Mehr als ein halbes Jahr haben wir auf die Bescherung gewartet. Weihnachten war für die internationale Bootsbranche diesmal im September, als Mercury erstmals in Cannes seinen lange angekündigten Zwölfzylinder endlich vorführte. Das heißt: Der Zwölfzylinder führte sich selbst vor. Es ist der größte Motor, den das traditionsreiche Unternehmen jemals baute.
Mit diesem technischen Meisterwerk treffe ich erstmals auf dem Trockenen zusammen: Als ich im August aus dem Hotel in Mandelieu La Napoule trete, begegnet mir der V12 Verado auf Augenhöhe. Der Händler, der die Presse-Präsentation organisiert, hat das mannshohe Aggregat sehr effektvoll vor dem Eingang platziert. Wie einen Wachtposten! Es handelte sich zwar nur um ein Modell, aber die Wirkung ist beeindruckend.
In seinem Element wirkt der V12 zurückhaltender
Doch in seinem Element wirkt der modernste Außenborder von Mercury Marine zunächst zurückhaltend. Streift der Blick über die Verkleidung, könnte man leicht der Illusion erliegen, hier handele es sich um einen ganz gewöhnlichen Außenborder, in Leistung und Arbeitsweise von Mitbewerbern nicht sonderlich verschieden. Weit gefehlt! Die Abmessungen bleiben auch hier gewaltig: So erstreckt sich zum Beispiel der kürzeste montierbare Schaft über mehr als einen halben Meter unter der Wasseroberfläche.
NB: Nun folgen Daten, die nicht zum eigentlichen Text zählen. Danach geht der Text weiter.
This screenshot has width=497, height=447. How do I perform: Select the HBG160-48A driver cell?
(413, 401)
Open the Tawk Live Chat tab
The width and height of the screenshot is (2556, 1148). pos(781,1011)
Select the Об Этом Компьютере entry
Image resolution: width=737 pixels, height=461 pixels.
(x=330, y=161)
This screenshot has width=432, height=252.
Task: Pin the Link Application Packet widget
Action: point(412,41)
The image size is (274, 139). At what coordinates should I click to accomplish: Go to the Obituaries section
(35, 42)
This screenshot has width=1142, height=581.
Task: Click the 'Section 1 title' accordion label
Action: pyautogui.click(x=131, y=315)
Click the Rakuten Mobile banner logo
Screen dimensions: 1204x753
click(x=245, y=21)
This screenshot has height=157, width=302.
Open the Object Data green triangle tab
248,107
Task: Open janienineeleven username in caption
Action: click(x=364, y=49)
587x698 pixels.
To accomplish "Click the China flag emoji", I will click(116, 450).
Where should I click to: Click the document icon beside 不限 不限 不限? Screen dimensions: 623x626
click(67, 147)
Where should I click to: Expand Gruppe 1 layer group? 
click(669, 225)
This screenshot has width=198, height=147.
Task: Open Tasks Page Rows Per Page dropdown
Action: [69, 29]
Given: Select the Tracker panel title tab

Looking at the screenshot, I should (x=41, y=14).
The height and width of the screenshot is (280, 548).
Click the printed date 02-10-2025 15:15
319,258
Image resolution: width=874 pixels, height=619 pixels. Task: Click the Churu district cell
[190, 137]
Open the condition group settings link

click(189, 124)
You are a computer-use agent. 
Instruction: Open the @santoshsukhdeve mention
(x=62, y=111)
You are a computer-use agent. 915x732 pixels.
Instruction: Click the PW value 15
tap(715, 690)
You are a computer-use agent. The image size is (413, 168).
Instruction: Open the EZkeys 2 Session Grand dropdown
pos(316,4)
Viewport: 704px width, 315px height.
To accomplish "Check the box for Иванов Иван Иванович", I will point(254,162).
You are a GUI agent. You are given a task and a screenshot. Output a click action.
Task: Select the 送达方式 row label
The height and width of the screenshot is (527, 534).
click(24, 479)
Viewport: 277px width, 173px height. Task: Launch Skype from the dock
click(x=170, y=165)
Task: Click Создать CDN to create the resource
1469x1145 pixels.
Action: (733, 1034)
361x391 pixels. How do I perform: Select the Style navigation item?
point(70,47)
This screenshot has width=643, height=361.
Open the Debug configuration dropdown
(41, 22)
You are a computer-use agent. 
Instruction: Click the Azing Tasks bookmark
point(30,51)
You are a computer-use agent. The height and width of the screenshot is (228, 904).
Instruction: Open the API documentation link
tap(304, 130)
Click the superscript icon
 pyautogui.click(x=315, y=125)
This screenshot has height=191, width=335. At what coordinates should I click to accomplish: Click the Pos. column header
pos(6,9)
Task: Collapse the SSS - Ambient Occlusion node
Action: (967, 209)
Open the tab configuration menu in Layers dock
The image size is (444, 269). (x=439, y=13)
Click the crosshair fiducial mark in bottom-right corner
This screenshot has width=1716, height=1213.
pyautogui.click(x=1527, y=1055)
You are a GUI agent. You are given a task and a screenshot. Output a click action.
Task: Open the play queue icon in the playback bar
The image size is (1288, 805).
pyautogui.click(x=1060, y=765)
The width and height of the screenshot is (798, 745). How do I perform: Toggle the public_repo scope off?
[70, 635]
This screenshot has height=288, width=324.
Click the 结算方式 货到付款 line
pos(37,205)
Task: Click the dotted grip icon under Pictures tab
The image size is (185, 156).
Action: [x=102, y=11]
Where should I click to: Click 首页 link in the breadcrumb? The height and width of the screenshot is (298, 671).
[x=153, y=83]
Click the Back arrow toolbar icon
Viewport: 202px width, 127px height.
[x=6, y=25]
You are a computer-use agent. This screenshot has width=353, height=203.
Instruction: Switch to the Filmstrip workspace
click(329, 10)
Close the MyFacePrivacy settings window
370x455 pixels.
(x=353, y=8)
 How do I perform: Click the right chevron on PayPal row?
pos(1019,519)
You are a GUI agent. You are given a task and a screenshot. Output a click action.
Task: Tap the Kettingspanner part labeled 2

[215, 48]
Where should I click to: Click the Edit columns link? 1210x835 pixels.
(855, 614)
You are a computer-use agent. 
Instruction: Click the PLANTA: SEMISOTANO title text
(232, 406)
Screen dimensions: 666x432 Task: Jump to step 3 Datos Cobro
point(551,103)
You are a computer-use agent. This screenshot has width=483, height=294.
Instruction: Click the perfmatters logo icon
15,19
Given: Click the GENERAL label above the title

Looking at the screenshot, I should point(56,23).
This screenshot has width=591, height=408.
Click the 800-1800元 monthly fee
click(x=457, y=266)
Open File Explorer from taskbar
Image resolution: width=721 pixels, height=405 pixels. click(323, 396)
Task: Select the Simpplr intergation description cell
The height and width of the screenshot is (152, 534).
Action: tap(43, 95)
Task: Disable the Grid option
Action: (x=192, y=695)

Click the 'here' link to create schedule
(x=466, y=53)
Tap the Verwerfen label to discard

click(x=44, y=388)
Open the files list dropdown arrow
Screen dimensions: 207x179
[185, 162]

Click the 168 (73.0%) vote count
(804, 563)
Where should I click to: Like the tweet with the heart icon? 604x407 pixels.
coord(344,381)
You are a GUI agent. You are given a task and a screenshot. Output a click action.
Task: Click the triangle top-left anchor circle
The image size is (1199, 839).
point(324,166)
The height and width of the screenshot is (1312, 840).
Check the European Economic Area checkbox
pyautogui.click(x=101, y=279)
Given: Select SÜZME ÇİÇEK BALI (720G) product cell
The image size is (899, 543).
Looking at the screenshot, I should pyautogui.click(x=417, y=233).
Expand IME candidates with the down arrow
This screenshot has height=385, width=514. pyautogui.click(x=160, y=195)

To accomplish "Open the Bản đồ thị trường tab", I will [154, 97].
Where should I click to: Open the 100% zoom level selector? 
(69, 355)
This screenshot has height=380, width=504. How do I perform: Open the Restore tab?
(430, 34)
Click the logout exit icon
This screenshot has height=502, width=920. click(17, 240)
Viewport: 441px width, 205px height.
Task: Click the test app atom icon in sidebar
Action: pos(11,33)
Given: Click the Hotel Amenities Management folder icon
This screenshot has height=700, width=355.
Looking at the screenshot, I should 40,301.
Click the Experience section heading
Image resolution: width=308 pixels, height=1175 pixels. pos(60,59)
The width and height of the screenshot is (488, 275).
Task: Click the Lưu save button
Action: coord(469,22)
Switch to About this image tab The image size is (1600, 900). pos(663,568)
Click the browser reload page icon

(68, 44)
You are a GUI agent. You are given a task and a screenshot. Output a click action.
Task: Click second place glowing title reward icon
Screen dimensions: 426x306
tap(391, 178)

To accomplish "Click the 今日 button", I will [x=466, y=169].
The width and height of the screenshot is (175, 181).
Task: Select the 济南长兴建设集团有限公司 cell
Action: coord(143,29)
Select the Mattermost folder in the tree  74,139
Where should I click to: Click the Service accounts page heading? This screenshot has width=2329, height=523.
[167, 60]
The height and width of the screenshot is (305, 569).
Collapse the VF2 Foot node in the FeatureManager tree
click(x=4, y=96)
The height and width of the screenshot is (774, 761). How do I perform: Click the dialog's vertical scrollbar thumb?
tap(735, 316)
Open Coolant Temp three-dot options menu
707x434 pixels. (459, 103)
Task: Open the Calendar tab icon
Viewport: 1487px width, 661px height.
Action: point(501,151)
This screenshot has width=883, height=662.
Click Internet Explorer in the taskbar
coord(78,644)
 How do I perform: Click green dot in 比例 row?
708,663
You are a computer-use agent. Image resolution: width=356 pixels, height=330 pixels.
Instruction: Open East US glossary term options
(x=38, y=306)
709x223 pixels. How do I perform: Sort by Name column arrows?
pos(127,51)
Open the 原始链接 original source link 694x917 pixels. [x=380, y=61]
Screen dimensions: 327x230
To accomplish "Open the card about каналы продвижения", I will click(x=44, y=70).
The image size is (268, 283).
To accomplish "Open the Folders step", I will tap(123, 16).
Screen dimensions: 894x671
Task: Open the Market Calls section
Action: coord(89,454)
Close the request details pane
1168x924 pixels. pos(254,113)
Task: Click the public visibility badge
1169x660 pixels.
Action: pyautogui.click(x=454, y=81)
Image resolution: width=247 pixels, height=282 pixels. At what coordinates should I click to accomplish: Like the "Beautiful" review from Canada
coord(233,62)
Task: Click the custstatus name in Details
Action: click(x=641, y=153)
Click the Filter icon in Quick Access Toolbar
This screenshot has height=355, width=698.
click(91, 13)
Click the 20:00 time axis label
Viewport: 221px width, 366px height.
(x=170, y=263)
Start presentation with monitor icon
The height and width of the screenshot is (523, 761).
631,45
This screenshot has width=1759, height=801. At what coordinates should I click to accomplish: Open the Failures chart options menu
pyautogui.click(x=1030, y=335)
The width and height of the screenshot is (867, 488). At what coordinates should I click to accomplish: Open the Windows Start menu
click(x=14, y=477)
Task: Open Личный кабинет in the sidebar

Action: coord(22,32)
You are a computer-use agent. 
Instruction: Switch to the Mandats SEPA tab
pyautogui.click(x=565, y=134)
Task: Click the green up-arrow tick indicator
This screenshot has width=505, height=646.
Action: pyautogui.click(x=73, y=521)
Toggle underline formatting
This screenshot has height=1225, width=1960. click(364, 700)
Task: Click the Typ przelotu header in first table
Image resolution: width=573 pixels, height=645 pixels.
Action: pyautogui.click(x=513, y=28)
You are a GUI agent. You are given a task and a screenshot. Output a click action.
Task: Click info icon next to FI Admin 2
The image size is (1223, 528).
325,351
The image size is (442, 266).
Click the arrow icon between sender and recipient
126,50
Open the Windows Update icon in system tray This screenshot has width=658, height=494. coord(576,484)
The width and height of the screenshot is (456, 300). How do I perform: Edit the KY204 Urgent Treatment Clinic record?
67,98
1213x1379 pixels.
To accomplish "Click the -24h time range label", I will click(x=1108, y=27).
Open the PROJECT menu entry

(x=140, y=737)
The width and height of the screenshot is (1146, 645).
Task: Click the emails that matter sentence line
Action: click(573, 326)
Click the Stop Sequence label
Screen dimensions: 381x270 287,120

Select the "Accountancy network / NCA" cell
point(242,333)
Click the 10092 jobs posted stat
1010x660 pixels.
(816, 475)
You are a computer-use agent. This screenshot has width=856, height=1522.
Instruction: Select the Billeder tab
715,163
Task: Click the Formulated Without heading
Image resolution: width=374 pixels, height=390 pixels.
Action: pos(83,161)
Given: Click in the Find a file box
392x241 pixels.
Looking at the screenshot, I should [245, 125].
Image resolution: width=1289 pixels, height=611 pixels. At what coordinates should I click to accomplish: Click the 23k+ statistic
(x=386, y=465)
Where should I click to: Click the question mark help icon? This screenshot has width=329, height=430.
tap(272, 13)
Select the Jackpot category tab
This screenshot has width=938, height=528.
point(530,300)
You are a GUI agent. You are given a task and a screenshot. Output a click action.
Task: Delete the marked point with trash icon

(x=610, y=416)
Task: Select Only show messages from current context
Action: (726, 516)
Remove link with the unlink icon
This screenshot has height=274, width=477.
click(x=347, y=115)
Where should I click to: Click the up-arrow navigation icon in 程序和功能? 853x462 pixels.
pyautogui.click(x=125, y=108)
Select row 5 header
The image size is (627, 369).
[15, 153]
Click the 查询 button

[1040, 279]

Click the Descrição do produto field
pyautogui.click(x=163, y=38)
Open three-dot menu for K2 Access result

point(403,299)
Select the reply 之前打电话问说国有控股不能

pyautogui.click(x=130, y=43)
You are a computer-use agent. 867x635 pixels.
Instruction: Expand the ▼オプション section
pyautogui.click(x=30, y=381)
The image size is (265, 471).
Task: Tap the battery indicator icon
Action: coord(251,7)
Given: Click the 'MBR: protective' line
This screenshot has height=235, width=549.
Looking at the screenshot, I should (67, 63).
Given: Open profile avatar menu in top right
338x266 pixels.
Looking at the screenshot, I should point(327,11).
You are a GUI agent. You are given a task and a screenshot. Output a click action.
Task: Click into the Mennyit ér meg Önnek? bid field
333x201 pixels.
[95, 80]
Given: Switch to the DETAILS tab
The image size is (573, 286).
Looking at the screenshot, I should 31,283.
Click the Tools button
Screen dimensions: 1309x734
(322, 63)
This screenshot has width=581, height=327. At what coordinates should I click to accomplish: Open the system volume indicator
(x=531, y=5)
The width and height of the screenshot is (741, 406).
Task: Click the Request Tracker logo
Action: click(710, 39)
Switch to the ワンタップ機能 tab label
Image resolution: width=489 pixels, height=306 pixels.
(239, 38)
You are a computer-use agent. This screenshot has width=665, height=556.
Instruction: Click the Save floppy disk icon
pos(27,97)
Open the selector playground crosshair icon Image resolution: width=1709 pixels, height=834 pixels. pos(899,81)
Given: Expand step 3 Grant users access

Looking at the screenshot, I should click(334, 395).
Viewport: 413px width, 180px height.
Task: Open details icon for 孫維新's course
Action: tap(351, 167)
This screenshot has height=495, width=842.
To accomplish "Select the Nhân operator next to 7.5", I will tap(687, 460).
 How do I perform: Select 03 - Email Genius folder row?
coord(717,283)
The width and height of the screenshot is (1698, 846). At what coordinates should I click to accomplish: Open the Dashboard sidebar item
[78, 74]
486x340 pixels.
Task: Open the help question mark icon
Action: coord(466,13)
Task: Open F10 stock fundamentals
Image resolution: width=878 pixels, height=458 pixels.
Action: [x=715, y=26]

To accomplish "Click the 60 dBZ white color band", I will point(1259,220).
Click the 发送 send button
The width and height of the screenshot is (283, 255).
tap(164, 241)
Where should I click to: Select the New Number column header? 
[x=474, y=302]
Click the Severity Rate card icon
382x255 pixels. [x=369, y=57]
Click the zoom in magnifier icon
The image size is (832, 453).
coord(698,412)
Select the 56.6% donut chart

Das glatte, monolithische Design bewirkt, dass der Motor optisch in den Hintergrund tritt. Übrigens auch akustisch. Denn als ich einen Monat später in Cannes den Steg betrete, kann ich anfangs nicht erkennen, ob die Maschinen laufen. Leise, wirklich leise sind die beiden V12 am Heck der wie auf Maß für den Motor gefertigten Bernico RXP14.
Das kleinste Boot, für das Mercury den neuen V12 empfiehlt, ist ein 27 Fuß langes Boot. Ein kleinerer Rumpf würde die halbe Tonne Gewicht nicht verkraften, die allein der Motor hat.
Erster Außenborder mit Zweigang-Automatik
Mit einer Mindestgeschwindigkeit von 3,5 Knoten bei 700 Umdrehungen pro Minute verlassen wir die Marina und die Zone des Tempolimits. Dann kommt der Moment, als sich in den 12 Töpfen mit 7,6 Litern Hubraum mächtiger Druck aufbaut. Fast augenblicklich ist das RIB in Gleitfahrt und wir fegen bereits nach Sekunden mit 25 Knoten bei 3.000 Umdrehungen übers Wasser.
Der neue Mercury-Motor ist der erste Außenbordmotor der Welt, der über ein automatisches Zweigang-Getriebe verfügt. Der erste Gang mit einer Übersetzung von 2,97:1 hilft, das schwere, große Boot schnell ins Gleiten zu bringen. Der zweite Gang mit einer Übersetzung von 2,50:1 schaltet sich automatisch ein, wenn der Schub nachlässt und das Tempo gehalten wird. Er senkt auch den Kraftstoffverbrauch, sobald sich das Boot auf Reisegeschwindigkeit befindet.

Während des Tests habe ich mich bemüht, den Moment des Gangwechsels zu registrieren. Aber er ist am Gashebel überhaupt nicht wahrnehmbar und im Motorbetrieb unhörbar. Theoretisch ist der einzige sichtbare Beweis für das Schalten die leichte Veränderung der Motordrehzahl, die auf dem Drehzahlmesser zu sehen ist. Ich sage „theoretisch“, denn in der Praxis ist dieser Moment sehr schwierig zu erkennen. Der Gangwechsel findet sehr sanft und kaum wahrnehmbar statt.